• [Exercise requirements]:
[a] Answer these questions using the excerpt about Leah's cancer:
(i) Who set up the Go Fund Me page, and what is his relationship to Leah?
(ii) In which country was the groundbreaking treatment to take place?
(iii) What symptoms led Leah to seek medical help?
[b] Pick up the excerpt about Leah's cancer after its final sentence and keep writing.

• [Excerpt provided]:
---*---
Leah’s battle with cancer came to light in October last year when her partner, Jez Hughes, launched a Go Fund Me page to raise money for her to undergo treatment overseas, due to a lack of options available on the NHS.
She had been diagnosed in September after rapid weight gain around her abdomen and breathlessness prompted her to seek medical help.
After Leah was diagnosed, fans helped her raise more than £50,000 to undergo groundbreaking treatment in Germany.
Earlier this year she started taking new medication, but it was revealed a few months later that it had not been working.
But Leah has said she is now living with a positive mindset, helped by her years of being a yoga teacher and shamanic practitioner, and that she now appreciates all facets of her life.
She told presenter Lorraine Kelly: “It’s obviously part of one’s life, whether it’s cancer or another disease or chronic condition, but the point is, it’s life. It’s living.
---*---
• [Record set]:
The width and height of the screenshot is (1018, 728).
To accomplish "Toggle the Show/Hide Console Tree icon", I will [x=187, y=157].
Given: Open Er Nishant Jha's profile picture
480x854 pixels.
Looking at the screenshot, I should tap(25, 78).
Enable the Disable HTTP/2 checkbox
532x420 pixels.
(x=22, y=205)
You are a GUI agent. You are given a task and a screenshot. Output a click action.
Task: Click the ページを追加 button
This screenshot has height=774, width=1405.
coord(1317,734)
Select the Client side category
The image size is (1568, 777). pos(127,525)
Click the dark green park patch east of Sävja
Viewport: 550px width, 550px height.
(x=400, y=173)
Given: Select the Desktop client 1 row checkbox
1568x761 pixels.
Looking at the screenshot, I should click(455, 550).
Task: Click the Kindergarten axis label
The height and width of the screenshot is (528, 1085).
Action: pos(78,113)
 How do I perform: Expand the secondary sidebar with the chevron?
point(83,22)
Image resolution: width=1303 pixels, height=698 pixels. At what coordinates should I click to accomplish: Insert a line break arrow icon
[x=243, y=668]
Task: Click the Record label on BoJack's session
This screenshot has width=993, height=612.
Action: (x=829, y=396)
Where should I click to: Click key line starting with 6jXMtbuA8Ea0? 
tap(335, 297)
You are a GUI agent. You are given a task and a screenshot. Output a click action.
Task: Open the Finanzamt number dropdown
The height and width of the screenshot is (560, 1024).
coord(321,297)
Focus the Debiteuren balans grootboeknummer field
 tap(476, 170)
---*---
• [Answers to the tasks]:
[a]
(i) Jez Hughes, her partner.
(ii) Germany.
(iii) Rapid weight gain around her abdomen and breathlessness.

[b]
“Even when it’s a diagnosis like I had and they literally said there are no options, I am still alive.
“And I’m not going to embrace anything else, full stop. I’m alive until the point I am not. And that to me is the key, not to surrender to something else.”
She said she does not wake up with a feeling of dread in the morning and that she has pushed aside her worries about the “minutiae of life”.
Leah, who is hosting a talk in January to help other people going through a similar experience, said she appreciates the “simple, little things” in life to help her, and that she holds an “attitude of gratitude” with her at all times, even if she has to “fake it”.